(IntegrityPress.org) – The Illinois Supreme Court delivered a ruling on Tuesday, July 18, affirming the constitutionality of a significant criminal justice reform bill, which will result in the state eliminating cash bail within the next 2 months.
In a 5-2 decision, the state’s highest court upheld the Pretrial Fairness Act, a component of the Safety, Accountability, Equity, Transparency-Today Act. Justices David Overstreet and Lisa Holder White dissented in a partisan vote.
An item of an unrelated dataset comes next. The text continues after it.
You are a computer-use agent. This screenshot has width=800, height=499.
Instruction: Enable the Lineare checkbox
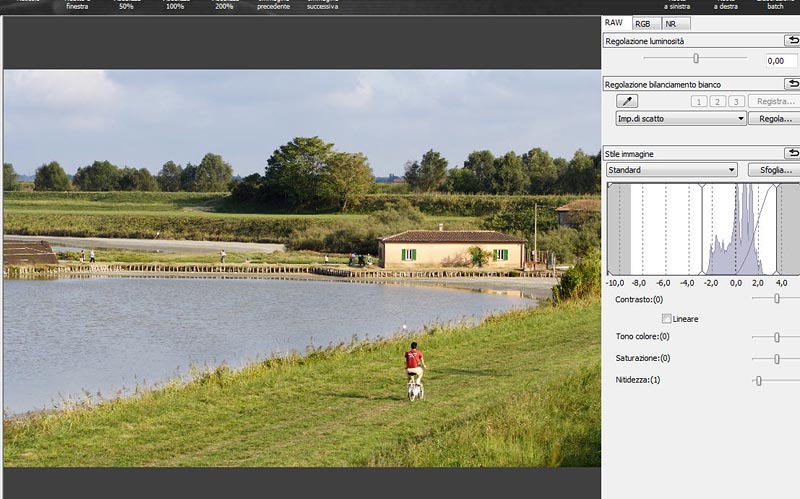(x=667, y=319)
The majority stated in their opinion that the Illinois Constitution does not require bail in the form as cash as the sole means to ensure defendants’ appearance in court or protect public safety. They emphasized that the Act’s provisions for pretrial release establish procedures that maintain a balance between defendants’ rights and crime victims’ rights. Starting from September 18, judges will no longer have the authority to impose bail on offenders. However, they can still detain individuals awaiting trial if they pose a risk of committing additional offenses or are likely to flee prosecution.
Supporters, including Governor JB Pritzker, argue that this system will ensure pretrial detention is determined based on an individual’s threat to the community rather than their ability to pay for release from jail. Illinois Attorney General Kwame Raoul contended that a ruling against the law would have undermined decades of criminal justice reform efforts led by the state legislature.
House Minority Leader Tony McCombie, along with many Republicans, expressed disappointment with the ruling, alleging that the move towards cash bail elimination is part of a progressive agenda to decriminalize crime and protect repeat offenders.
Raoul clarified that the ruling only applies to the Pretrial Fairness Act within the SAFE-T Act, and it does not extend to other provisions such as police use of force act modifications and the requirement for body-worn cameras, which took effect in 2021. The ruling specifically addressed the most controversial aspect, which was regarding the offenses for which a judge could then deny pretrial release.